**YOUR GOAL:** Return every line of the data items below that contains the string "coordinates", matching case exactly.

(Data items)

--

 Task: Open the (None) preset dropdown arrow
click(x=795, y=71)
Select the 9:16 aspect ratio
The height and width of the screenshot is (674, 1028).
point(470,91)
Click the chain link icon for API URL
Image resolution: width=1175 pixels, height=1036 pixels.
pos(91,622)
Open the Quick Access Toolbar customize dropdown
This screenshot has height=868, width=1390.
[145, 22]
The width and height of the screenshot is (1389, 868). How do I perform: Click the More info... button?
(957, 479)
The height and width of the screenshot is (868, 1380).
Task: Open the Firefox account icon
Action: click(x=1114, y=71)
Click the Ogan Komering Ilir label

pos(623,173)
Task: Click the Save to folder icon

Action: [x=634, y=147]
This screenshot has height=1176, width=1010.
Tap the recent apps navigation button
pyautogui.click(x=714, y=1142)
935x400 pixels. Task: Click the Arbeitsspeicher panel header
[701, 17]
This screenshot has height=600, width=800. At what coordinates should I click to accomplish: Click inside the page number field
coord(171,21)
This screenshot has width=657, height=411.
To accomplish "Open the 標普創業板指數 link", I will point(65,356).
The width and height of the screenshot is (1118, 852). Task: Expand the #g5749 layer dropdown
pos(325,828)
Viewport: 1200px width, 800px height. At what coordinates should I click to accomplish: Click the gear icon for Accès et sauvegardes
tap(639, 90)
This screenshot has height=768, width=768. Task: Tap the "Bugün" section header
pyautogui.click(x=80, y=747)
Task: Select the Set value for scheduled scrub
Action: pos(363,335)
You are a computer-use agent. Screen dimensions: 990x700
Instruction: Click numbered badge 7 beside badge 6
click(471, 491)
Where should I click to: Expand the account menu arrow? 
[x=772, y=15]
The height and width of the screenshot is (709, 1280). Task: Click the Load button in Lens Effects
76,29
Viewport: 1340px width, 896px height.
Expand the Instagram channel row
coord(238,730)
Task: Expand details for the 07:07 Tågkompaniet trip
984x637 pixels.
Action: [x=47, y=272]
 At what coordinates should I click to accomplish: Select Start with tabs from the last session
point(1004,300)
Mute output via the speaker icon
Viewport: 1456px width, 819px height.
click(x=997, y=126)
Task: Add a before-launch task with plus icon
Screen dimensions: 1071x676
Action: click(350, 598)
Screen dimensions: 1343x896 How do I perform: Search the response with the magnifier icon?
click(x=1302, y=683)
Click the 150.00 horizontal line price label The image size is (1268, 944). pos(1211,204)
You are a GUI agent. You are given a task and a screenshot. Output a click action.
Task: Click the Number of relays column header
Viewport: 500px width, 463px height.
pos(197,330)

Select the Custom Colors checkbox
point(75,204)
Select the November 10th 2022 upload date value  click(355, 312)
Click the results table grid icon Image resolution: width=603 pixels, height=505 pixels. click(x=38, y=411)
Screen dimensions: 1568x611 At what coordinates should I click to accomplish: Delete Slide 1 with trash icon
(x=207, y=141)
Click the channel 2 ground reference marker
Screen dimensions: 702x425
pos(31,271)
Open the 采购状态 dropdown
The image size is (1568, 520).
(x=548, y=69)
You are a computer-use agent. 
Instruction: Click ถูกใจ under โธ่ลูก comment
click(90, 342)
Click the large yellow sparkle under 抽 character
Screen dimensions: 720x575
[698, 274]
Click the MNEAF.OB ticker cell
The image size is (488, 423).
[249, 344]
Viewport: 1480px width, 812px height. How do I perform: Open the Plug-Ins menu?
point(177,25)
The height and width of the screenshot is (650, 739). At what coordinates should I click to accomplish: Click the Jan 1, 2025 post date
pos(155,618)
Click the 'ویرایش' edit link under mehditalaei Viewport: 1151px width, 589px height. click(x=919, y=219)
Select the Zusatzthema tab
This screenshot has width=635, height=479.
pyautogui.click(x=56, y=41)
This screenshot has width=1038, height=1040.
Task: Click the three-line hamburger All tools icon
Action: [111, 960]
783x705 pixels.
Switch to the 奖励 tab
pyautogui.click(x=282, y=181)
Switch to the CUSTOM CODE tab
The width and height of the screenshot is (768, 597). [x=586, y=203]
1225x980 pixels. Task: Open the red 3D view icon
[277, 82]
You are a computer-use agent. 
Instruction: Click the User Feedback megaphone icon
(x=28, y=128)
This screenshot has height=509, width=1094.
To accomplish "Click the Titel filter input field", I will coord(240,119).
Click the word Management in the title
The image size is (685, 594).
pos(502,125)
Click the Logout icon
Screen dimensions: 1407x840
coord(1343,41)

--

**WRITTEN SOLUTION:**
This screenshot has height=600, width=800. At what coordinates should I click to accomplish: Click inside the page number field
Viewport: 1200px width, 800px height. At what coordinates should I click to accomplish: Click the gear icon for Accès et sauvegardes
 At what coordinates should I click to accomplish: Select Start with tabs from the last session
Screen dimensions: 1568x611 At what coordinates should I click to accomplish: Delete Slide 1 with trash icon
The height and width of the screenshot is (650, 739). At what coordinates should I click to accomplish: Click the Jan 1, 2025 post date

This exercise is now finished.